AUFGABENSTELLUNG:
Worauf führt der Text über die eBook-Trends zurück, dass der eBook-Anteil am Umsatz innerhalb derselben Genres von Verlag zu Verlag so stark schwankt?

AUSGEWÄHLTER TEXT:
Zur jeder Buchmesse gehört die Trend-Schau. Und natürlich spielen die Bücher die Hauptrolle – aber die Zukunft verlangt nach einem Blick auf die digitale Welt. Wie bereits im letzten Jahr haben wir für einen Vortrag bei unserem Partner SilkCode die Trends des Jahres ausgewählt – die aus unserer Sicht zentralen Entwicklungen im mobilen Publizieren für 2016. Wir möchten Ihnen die Erkenntnisse in Form eines Artikels nicht vorenthalten, denn die Trends gehören nicht nur auf die Messe – sondern ins alltägliche Arbeiten mit den digitalen Medien:
eBook-Markt: Marketing-Optimierung ist Trumpf
Während der deutsche eBook-Markt sich nach aktuellen Studien aktuell in seiner ersten ausgedehnten Plateau-Phase befindet, sind nicht nur je nach Genre / Warengruppe erhebliche Unterschiede in der digitalen Durchdringung zu erkennen. Auch innerhalb derselben Genres geht die Schere beim eBook-Umsatz-Anteil je nach Verlag von niedrigen einstelligen Zahlen bis zu deutlich über 20% auf. Der Grund aus unserer Sicht: der ebenso unterschiedliche Grad, in dem moderne Online-Marketing-Tools beherrscht und eingesetzt werden.
Schon im US-Markt hat sich z.B. in der letzten Author-Earnings-Studie gezeigt, dass bereits relativ kleine Anpassungen im eMail-Marketing von Amazon sichtbare Verschiebungen von Teilmärkten zur Folge haben können. Neben den klassischen Mechanismen des eMail- und Social-Media-Marketing werden aber auch vermehrt neue Vermarktungstools eingesetzt: Eigenanzeigen und Inbook-Marketing lassen sich inzwischen dynamisch und automatisiert in eBook-Titel einbinden und sorgen für verbesserte Content-Empfehlungen. Dynamisches Pricing und optimierte Preisaktionen sorgen für Umsatz- und Reichweiten-Steigerung. Und über automatisiertes eBook-Bundling lassen sich schnell attraktive neue Produkte für spezielle Zielgruppen erstellen.
Natürlich sind alle diese Mechanismen nur über hochautomatisierte Steuerungstools sinnvoll einsetzbar und auswertbar – aber darin wird einer der Schlüssel zum Erfolg in einem Markt liegen, der hochgradig von der Sichtbarkeit und Vermarktungsstrategie abhängt.

BEREITGESTELLTE DATEN:

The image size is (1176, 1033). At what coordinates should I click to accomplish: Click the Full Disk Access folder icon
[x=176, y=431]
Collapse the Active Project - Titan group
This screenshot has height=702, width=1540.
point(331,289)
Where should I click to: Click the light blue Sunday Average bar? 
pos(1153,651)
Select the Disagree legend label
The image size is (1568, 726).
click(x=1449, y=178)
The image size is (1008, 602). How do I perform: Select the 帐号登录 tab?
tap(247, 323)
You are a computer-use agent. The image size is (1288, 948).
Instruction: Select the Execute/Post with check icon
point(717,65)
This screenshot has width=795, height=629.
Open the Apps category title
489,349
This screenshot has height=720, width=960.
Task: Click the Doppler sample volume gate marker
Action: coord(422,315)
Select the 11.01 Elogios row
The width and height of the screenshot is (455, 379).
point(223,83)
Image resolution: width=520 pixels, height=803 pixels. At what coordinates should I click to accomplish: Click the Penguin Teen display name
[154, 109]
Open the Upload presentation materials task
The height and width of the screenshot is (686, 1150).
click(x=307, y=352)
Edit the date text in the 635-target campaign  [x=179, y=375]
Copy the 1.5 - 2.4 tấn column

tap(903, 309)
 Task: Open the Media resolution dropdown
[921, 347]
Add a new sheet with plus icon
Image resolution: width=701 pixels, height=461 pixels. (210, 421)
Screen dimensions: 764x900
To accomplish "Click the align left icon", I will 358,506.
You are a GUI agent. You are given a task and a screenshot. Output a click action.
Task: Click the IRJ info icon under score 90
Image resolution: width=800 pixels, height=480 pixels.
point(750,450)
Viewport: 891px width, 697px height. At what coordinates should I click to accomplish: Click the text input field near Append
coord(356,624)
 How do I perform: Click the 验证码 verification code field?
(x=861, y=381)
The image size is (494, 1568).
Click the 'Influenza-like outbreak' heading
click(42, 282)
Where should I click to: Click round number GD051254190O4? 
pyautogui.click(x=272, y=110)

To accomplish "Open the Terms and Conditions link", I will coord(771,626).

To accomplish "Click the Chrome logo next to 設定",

SCHRIFTLICHE LÖSUNG:
Auf den unterschiedlichen Grad, in dem moderne Online-Marketing-Tools beherrscht und eingesetzt werden.